You're not wrong, but it works both ways. Most players would I think be equally baffled by the principles inherent in many narrative games. How many actual gamers really care about player-authored rising conflict across a moral line, and how many are just doing their best to play the game the GM wants to run?
Do those things get shown to players?
In Dungeon World, the only things actually
shown to players are that they need to have Bonds with stuff (typically, but not exclusively, other party members). That's it. Well, that and being told things like "if you want to use a move,
talk about what you're doing, and if that's a move, it'll happen," but that's not really a thing "shown to" them IMO.
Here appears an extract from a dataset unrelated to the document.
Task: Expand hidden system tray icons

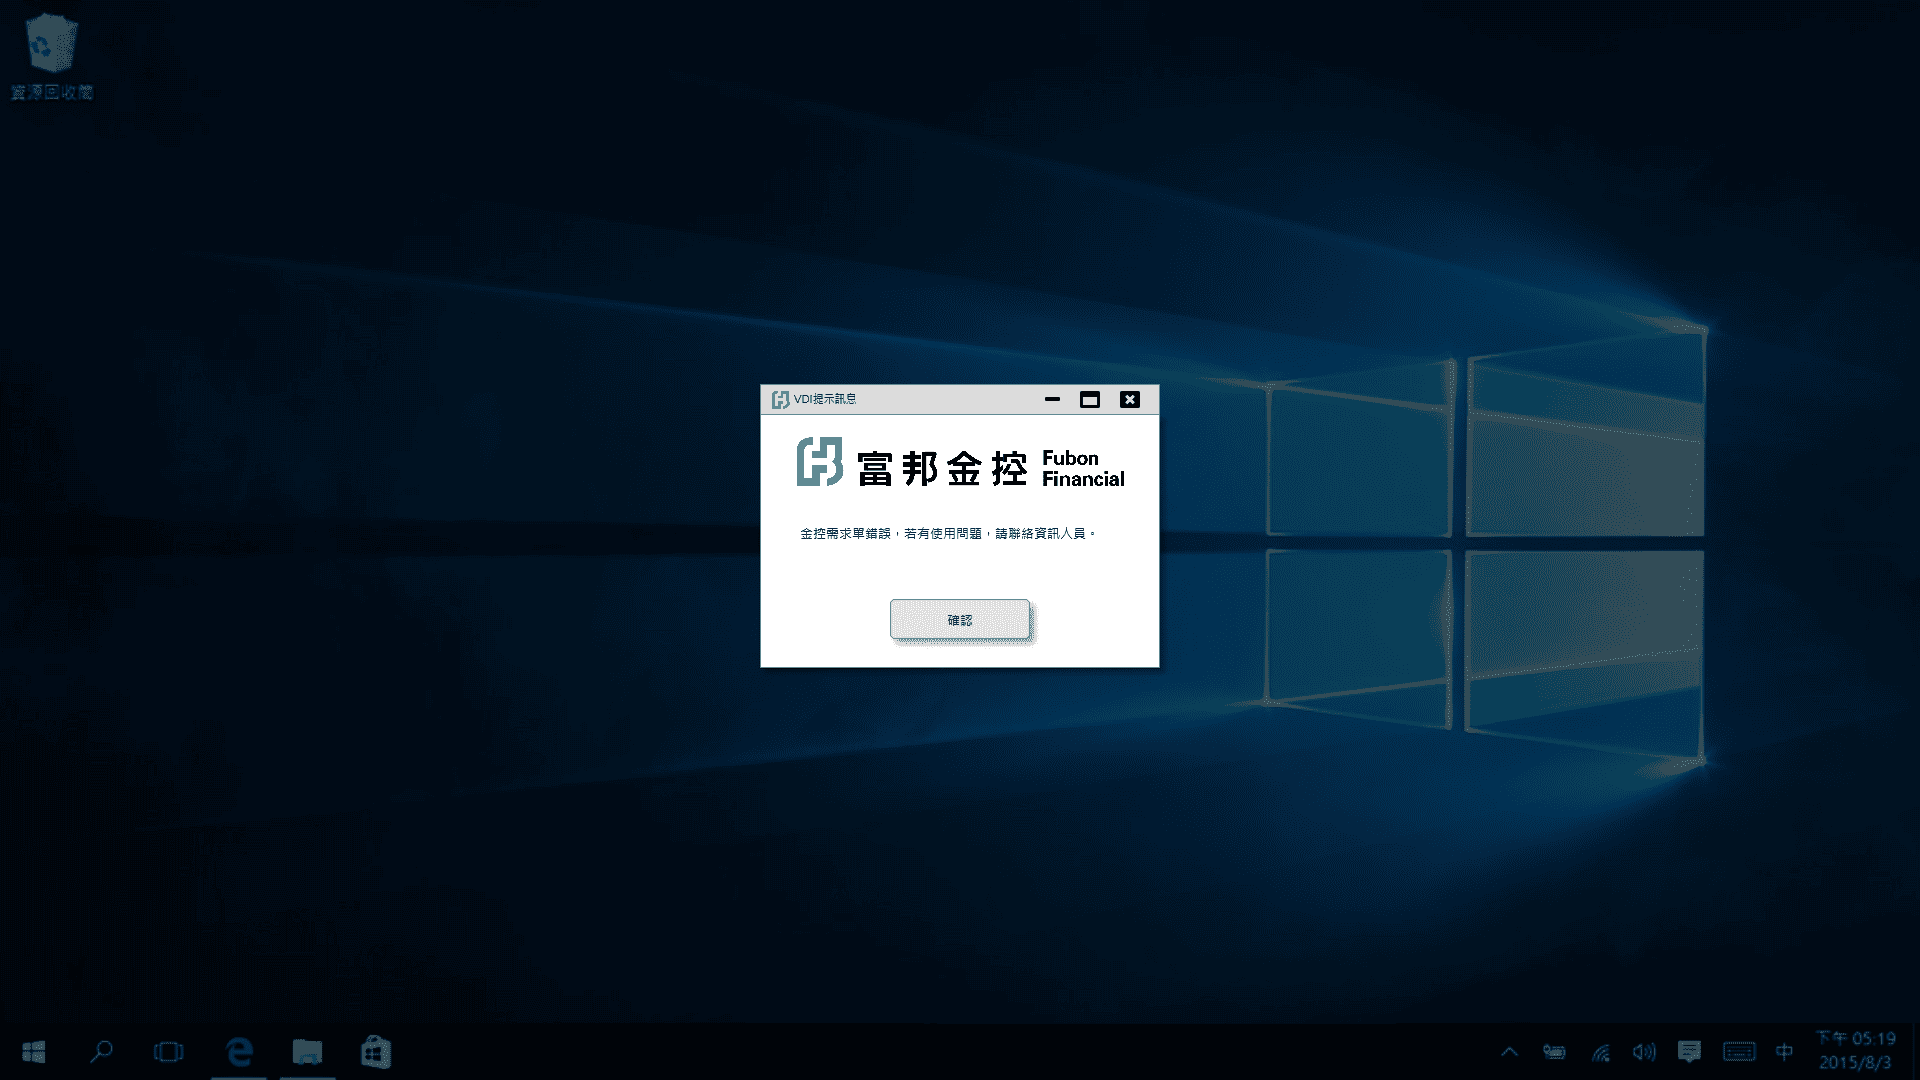Action: pyautogui.click(x=1509, y=1051)
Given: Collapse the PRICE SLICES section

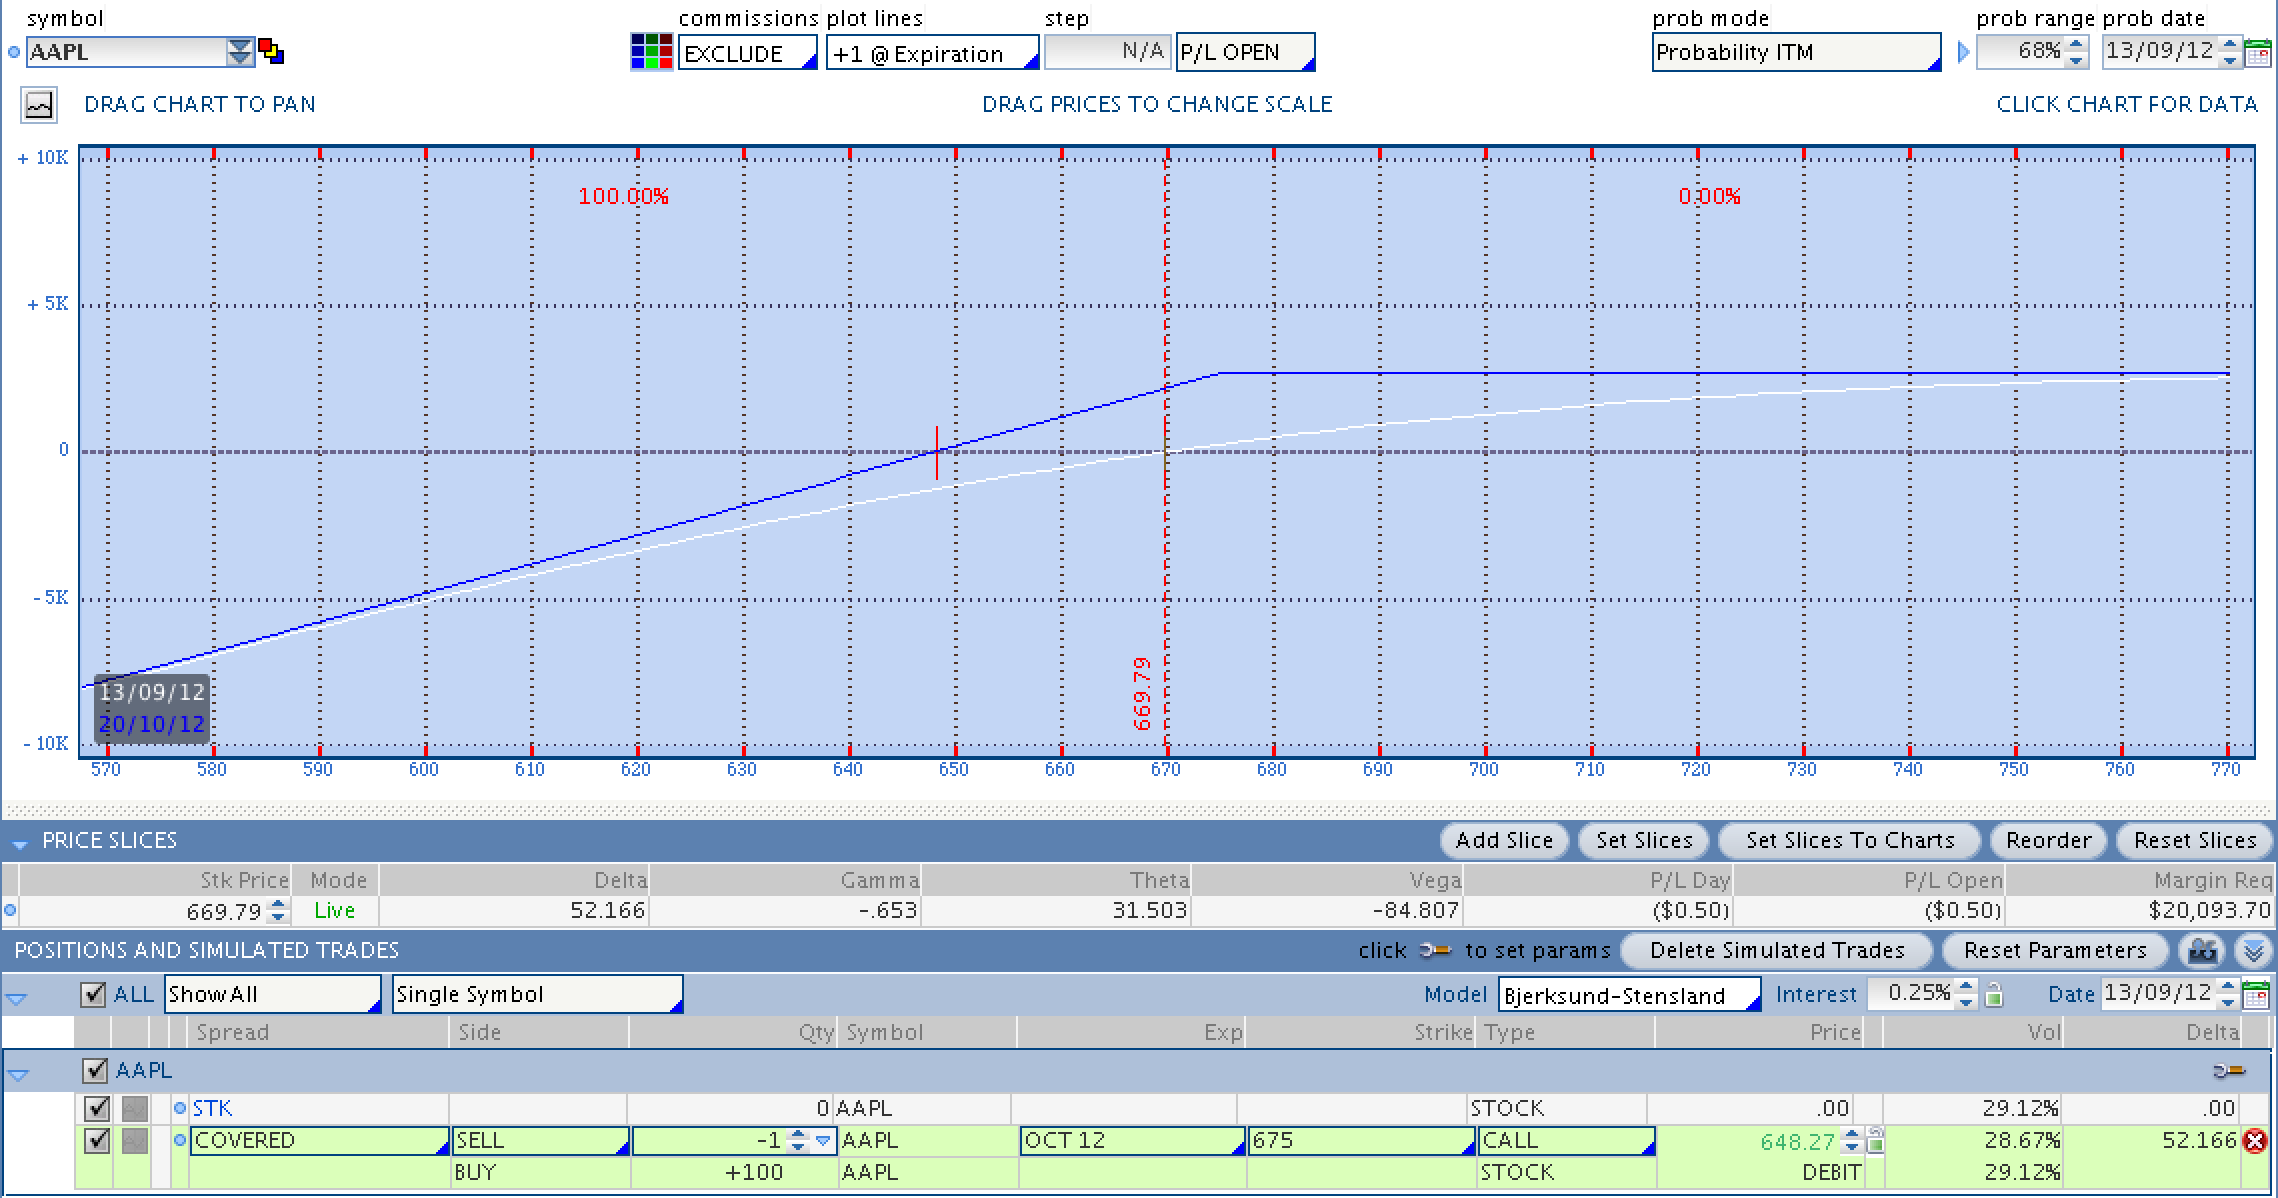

But, yes, they won't care about the concepts. The question is whether they will notice the
practical action.
I'm of the opinion that simulation is
particularly abstract as a gaming concept. It's a lovely ideal, and I don't at all fault its fans for being fans of it. (Believe it or not, I actually value a pretty good amount of simulation too! I just don't think that it is categorically more important than "a game that is fun to
play as a
game" or "experiencing a rich and
satisfying story"). Gamism, of the three, is by far the most concrete, because it's...literally, "does it make a good
game to
play". Hence, that's the one I expect pretty much all of these highly casual players to care about to at least
some degree.
They know it's a game (it's right there on the front page!)--so they're going to expect to do gaming, and they're going to expect to have fun, specifically BY gaming.